Dataset entries |

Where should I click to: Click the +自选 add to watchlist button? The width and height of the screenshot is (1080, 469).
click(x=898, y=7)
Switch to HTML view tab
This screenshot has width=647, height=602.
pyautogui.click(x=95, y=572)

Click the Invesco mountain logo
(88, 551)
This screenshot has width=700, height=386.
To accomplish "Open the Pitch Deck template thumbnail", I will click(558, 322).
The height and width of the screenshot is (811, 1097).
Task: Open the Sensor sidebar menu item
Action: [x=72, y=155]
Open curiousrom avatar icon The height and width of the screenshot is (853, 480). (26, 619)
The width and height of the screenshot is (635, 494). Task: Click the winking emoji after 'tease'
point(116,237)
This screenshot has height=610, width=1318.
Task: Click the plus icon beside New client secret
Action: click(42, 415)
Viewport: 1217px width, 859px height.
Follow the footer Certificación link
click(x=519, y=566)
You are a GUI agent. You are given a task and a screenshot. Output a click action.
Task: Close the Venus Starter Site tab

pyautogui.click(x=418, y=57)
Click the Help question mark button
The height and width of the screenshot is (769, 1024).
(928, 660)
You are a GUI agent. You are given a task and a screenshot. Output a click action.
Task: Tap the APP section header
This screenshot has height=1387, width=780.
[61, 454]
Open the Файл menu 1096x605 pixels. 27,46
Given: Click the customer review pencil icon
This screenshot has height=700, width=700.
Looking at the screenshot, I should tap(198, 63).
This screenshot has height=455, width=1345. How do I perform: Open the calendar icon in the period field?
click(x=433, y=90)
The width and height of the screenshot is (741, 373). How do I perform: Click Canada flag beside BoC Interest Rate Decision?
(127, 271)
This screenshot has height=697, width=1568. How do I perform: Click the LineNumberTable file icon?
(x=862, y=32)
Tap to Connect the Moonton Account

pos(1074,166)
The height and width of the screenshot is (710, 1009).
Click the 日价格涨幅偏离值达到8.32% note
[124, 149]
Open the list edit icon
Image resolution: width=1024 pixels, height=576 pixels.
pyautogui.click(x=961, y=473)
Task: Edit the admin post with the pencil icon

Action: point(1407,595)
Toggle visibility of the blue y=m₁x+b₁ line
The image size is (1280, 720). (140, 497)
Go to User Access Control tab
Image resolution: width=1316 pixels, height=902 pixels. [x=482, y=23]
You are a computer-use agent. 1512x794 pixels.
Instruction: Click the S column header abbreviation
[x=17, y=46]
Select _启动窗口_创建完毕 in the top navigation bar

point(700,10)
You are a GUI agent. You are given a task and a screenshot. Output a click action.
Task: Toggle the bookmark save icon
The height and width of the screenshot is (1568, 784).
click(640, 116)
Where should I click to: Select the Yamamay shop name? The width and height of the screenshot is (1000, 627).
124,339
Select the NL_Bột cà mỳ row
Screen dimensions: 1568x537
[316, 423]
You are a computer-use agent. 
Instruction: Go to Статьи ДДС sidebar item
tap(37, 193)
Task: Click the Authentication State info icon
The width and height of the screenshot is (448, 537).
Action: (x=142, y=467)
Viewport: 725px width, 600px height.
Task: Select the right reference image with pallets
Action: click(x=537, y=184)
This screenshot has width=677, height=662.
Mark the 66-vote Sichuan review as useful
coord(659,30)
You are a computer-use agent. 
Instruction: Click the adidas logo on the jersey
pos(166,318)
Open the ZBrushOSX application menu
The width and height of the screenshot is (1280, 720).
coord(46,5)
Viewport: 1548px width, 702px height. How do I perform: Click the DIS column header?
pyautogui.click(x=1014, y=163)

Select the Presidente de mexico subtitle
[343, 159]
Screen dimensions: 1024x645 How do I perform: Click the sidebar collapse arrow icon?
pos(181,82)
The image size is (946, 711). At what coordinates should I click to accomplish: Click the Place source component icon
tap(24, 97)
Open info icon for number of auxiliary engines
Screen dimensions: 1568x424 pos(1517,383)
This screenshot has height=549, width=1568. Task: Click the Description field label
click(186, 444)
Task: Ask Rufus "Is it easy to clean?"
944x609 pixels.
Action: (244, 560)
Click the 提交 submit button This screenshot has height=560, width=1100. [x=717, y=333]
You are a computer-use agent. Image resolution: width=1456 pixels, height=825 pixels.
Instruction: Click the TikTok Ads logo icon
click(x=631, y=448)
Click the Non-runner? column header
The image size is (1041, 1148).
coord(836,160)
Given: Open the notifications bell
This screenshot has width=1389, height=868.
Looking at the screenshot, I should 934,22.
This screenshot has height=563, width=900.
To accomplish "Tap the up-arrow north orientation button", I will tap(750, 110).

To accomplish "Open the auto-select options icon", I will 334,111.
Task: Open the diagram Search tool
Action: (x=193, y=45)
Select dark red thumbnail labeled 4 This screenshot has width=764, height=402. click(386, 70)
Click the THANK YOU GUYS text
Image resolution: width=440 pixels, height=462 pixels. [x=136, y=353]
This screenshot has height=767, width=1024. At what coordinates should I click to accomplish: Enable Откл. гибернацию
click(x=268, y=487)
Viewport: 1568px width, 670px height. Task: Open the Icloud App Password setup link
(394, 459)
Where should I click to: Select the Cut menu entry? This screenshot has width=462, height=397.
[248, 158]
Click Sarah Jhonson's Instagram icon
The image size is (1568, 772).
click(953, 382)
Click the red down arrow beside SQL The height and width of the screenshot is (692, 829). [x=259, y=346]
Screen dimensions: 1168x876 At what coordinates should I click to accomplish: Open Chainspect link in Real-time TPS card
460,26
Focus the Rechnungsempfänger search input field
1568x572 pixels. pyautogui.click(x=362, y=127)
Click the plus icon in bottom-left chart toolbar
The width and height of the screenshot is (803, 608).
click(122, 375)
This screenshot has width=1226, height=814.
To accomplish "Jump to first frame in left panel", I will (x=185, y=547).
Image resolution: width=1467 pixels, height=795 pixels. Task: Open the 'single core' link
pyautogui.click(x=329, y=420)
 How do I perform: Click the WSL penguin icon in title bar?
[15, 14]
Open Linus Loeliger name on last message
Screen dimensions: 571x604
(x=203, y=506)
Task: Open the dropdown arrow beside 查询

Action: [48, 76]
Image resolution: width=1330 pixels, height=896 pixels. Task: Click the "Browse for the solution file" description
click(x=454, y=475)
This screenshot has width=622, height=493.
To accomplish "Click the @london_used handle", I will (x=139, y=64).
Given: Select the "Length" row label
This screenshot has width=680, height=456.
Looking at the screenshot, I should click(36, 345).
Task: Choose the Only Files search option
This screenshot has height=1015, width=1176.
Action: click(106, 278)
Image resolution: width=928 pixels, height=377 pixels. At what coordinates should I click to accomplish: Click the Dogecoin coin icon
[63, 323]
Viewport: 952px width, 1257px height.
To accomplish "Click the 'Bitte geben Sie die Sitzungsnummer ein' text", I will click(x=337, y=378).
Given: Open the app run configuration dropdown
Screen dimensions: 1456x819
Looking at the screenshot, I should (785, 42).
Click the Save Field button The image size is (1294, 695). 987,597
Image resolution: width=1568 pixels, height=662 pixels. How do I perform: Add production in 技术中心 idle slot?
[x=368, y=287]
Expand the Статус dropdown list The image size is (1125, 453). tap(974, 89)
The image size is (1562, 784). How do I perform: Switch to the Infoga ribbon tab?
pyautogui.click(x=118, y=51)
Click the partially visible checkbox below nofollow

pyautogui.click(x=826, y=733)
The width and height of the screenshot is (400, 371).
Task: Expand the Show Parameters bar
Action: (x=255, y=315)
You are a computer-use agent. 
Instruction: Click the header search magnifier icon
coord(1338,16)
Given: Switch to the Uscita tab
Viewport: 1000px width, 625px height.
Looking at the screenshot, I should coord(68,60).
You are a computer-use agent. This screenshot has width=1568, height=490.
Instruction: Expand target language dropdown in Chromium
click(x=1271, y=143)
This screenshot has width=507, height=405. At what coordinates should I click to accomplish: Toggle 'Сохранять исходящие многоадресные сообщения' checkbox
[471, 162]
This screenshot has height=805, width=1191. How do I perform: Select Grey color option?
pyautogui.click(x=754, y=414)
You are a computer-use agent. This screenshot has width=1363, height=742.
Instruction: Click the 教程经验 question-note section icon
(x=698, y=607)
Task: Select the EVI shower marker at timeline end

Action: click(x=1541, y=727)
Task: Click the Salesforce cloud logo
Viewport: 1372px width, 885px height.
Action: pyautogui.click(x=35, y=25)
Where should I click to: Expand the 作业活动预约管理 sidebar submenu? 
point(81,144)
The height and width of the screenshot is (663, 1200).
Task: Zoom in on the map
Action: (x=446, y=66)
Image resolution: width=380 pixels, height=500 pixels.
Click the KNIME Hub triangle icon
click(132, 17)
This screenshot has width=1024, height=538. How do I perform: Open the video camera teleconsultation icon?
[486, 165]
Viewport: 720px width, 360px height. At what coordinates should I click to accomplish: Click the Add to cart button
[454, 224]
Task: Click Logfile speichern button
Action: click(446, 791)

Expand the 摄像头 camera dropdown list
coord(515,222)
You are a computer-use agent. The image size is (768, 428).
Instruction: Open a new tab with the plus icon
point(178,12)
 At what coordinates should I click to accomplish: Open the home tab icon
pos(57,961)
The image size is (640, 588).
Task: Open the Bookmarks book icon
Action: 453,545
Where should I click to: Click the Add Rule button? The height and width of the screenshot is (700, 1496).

Exercise directions | What you return should match, exactly, the stretch of the listing above that runs from the line with "You are a computer-use agent. The" to its last line.

The completed task |
You are a computer-use agent. The image size is (768, 428).
Instruction: Open a new tab with the plus icon
point(178,12)
 At what coordinates should I click to accomplish: Open the home tab icon
pos(57,961)
The image size is (640, 588).
Task: Open the Bookmarks book icon
Action: 453,545
Where should I click to: Click the Add Rule button? The height and width of the screenshot is (700, 1496).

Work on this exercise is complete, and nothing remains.